* **TASK PROMPT**
Look through the data below. Collect every line where the word "height" occurs.

:: LISTED ENTRIES

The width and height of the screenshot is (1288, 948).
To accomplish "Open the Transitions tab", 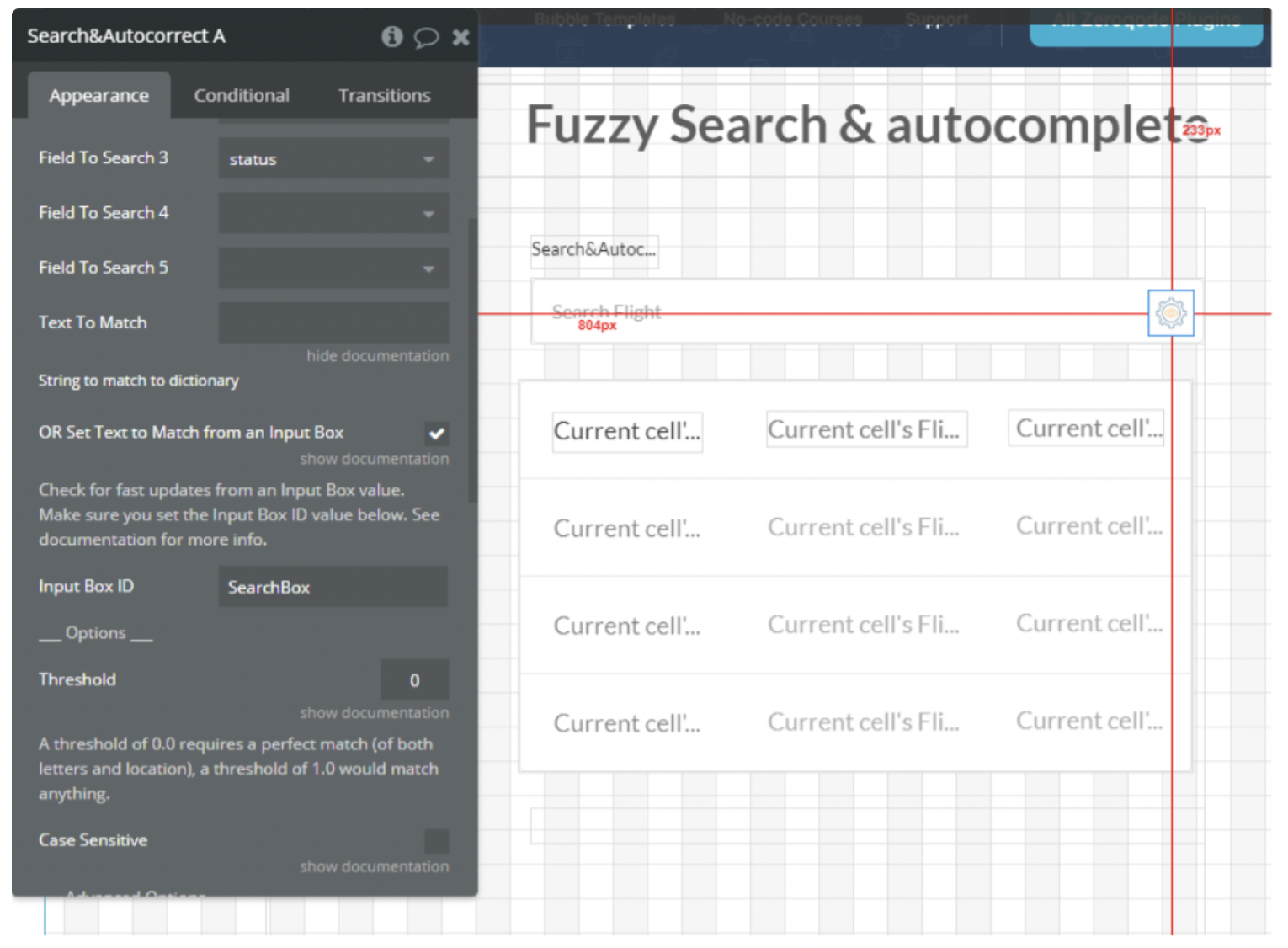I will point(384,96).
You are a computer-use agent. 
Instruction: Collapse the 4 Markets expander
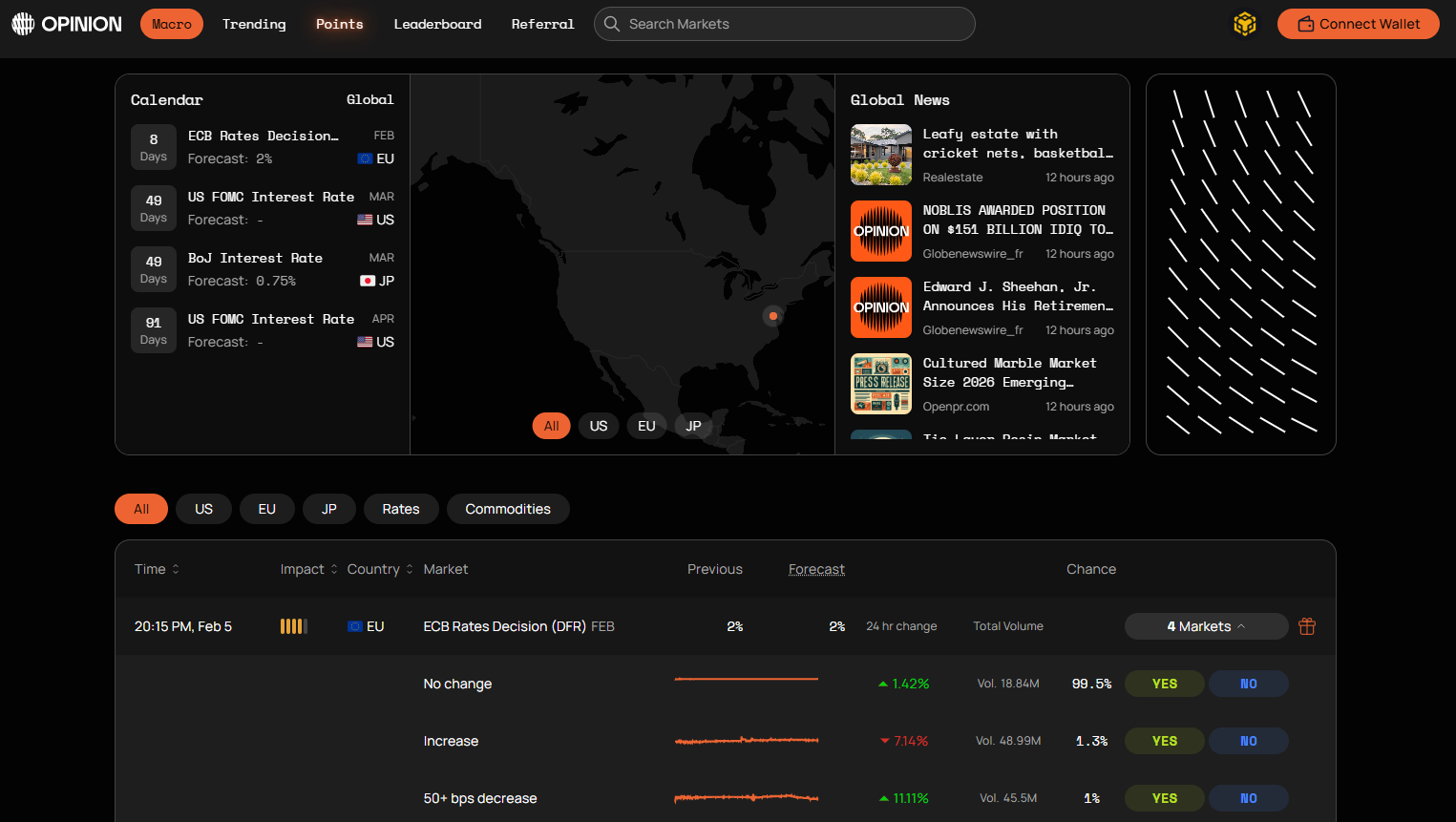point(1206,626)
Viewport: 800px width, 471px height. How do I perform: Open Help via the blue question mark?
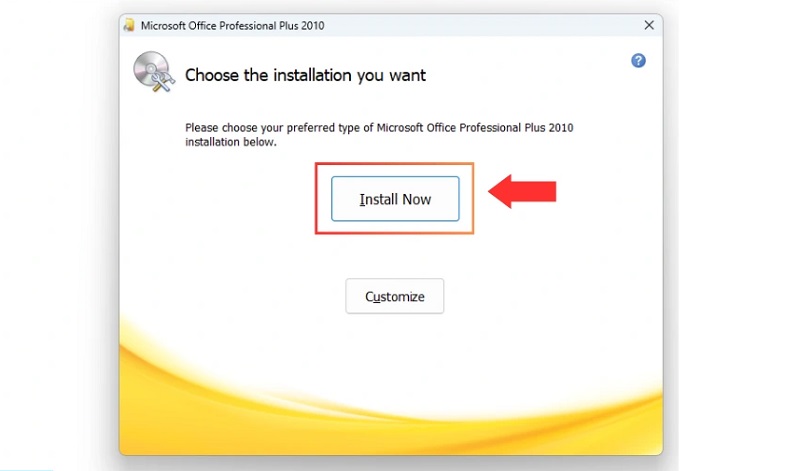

::::

* **WRITTEN SOLUTION**
The width and height of the screenshot is (1288, 948).
Viewport: 800px width, 471px height. How do I perform: Open Help via the blue question mark?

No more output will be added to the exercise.